PROVIDED TEXT:
* * *

He resided in St. Louis, Missouri prior to the war.

The S.S. Jean Nicolet, a Liberty ship built in Portland, Oregon, in October 1943, was operated for the War Shipping Administration by the Oliver J. Olson Company of San Francisco and under the command of " Captain David Martin Nilsson " of Oakland, California.

The S.S. Jean Nicolet departed from San Pedro, California, on May 12, 1944 enroute to Colombo, Ceylon. She first made one stop in Fremantle, Australia and then departed from there on June 21, 1944 to continue on to Ceylon.

On board was a complement of 100 men consisting of 41 merchant crew, 28 Naval Armed Guard, and 31 passengers. The passenger list was made up of six U.S. Army officers, 12 U.S. Army enlisted men, eight Navy technicians, four civilians, and one U.S. Army medical corpsman.

Approximately 700 miles south of Ceylon she was struck by two torpedoes fired from the Japanese submarine I-8. Because of the ship's listing the Master (Captain), David Martin Nilsson, ordered everyone to "abandon ship" which it is believed everyone did safely.

* * *

RECORD EXCERPTS:
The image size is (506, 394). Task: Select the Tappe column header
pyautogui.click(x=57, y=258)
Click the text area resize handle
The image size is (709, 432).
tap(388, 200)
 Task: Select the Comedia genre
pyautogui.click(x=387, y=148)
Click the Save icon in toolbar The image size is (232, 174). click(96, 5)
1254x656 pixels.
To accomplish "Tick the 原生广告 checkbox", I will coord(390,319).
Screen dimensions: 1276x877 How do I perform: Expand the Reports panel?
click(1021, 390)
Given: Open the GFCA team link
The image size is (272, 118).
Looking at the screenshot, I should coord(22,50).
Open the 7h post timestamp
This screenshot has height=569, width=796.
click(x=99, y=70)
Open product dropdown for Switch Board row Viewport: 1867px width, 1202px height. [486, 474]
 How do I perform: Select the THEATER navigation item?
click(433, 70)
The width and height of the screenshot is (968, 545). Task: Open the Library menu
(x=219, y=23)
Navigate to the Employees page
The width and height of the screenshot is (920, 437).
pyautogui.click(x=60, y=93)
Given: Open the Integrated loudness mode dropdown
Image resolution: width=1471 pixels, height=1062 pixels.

* * *

PROBLEMS TO SOLVE:
• A. In the account of the S.S. Jean Nicolet, how many members of the Naval Armed Guard were on board?
• B. Say whether each statement agrees with the account of the S.S. Jean Nicolet, answering yes or no and quoting the words that decide it: (i) The ship was built in Portland, Oregon, in October 1943. (ii) The ship left Fremantle, Australia, on May 12, 1944. (iii) The torpedoes that struck the ship came from the Japanese submarine I-8.
• C. Pick up the account of the S.S. Jean Nicolet after its last sentence and carry it forward.

RESPONSES TO THE EXERCISE:
• A. 28

• B.
(i) Yes: "a Liberty ship built in Portland, Oregon, in October 1943"
(ii) No: "departed from San Pedro, California, on May 12, 1944" and "then departed from there on June 21, 1944"
(iii) Yes: "struck by two torpedoes fired from the Japanese submarine I-8"

• C.
Japanese submarine I-8 surfaced and called to all of the survivors to come over to their submarine. The majority, but not all, did so. Those that didn't tried to swim away and some of them did indeed survive. Approximately " 75 " of the survivors then boarded the submarine.

Captain Nilsson, Gus Tilden (radio operator), and Francis J. O'Gara (War Shipping Administration representative) were taken to the conning tower and shoved below deck. Of the three only "O'Gara" survived the ordeal.

The crew were held in two different locations ~ some on the fore deck and others on the after deck behind the conning tower of the submarine. Those on the fore deck did not realize that those on the after deck were being "executed" and thrown over board. Many were led, one by one, from the fore deck to the after deck to suffer that fate.

Soon a Liberator aircraft was detected by the submarine's radar and the commander of the submarine decided that he need to submerge. About 30 of the survivors, with their hands tied, were still on deck when the submarine went down into the sea. Some of them survived ... and some didn't.

Ralph was declared "Missing In Action" in this incident during the war.

He was awarded the Purple Heart.

Service # 8729109

( Bio & Family Links by: Russ Pickett )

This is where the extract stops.